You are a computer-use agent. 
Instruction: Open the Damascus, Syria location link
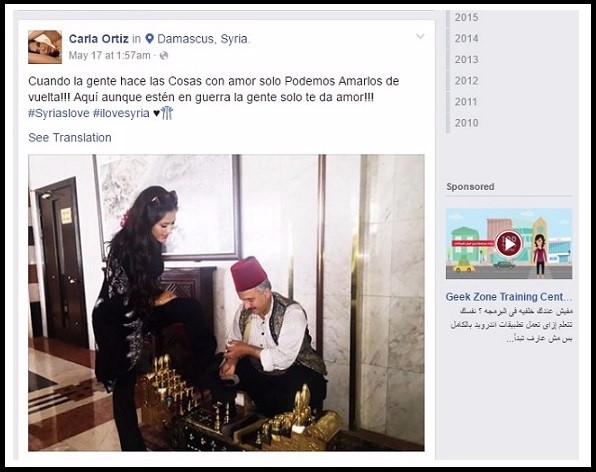(203, 39)
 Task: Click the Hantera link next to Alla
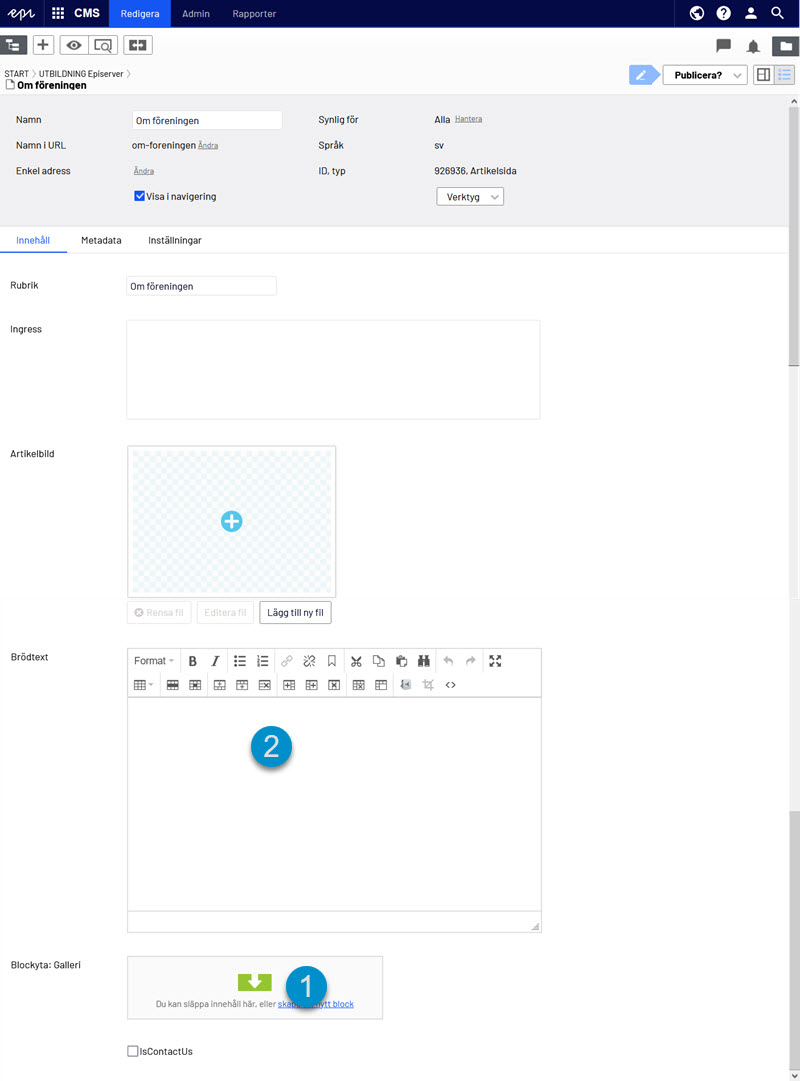pos(468,119)
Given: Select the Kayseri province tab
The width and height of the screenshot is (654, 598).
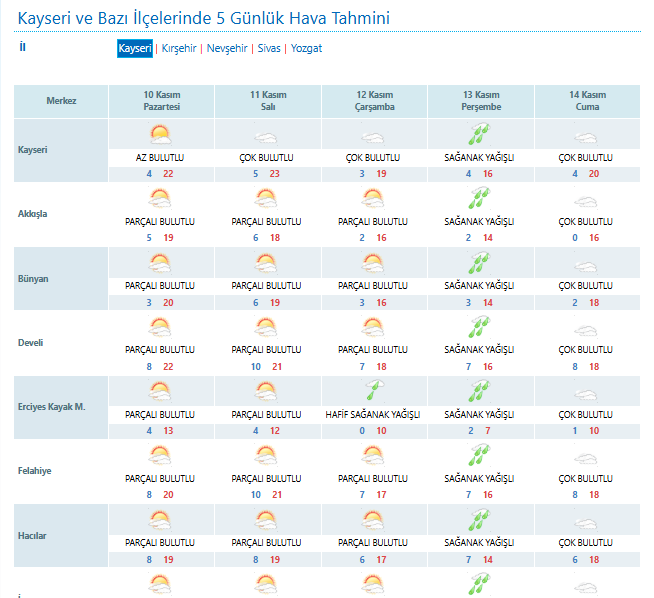Looking at the screenshot, I should 135,48.
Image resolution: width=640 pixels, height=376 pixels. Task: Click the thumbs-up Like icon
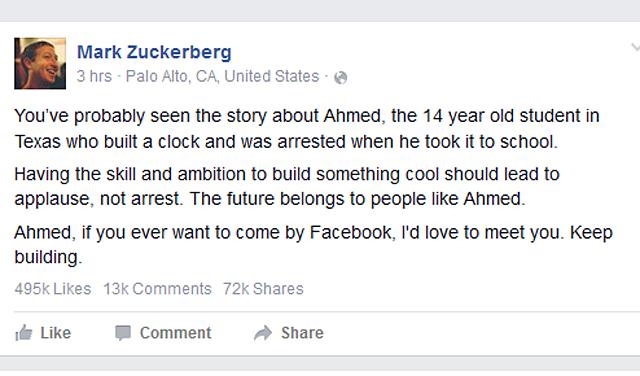click(x=24, y=333)
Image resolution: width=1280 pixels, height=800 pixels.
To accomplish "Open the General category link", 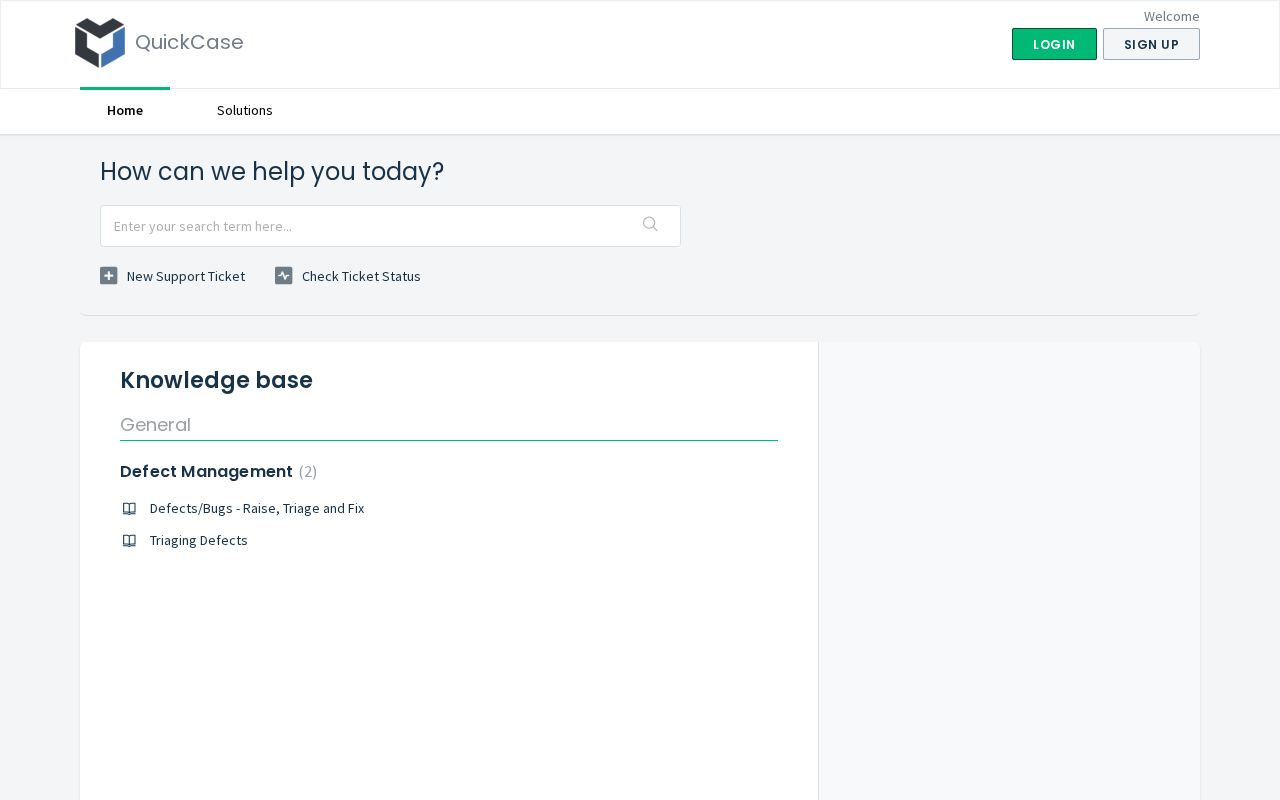I will click(x=155, y=424).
▬▬▬
● **EXERCISE**
The lines from the start of the records above through the line that holds "Given: Select the Kayseri province tab" are to be copied exactly, both ends included, and no pictures are to be copied.

● **OUTPUT BELOW**
You are a computer-use agent. 
Instruction: Open the Damascus, Syria location link
(203, 39)
 Task: Click the Hantera link next to Alla
pos(468,119)
Given: Select the Kayseri province tab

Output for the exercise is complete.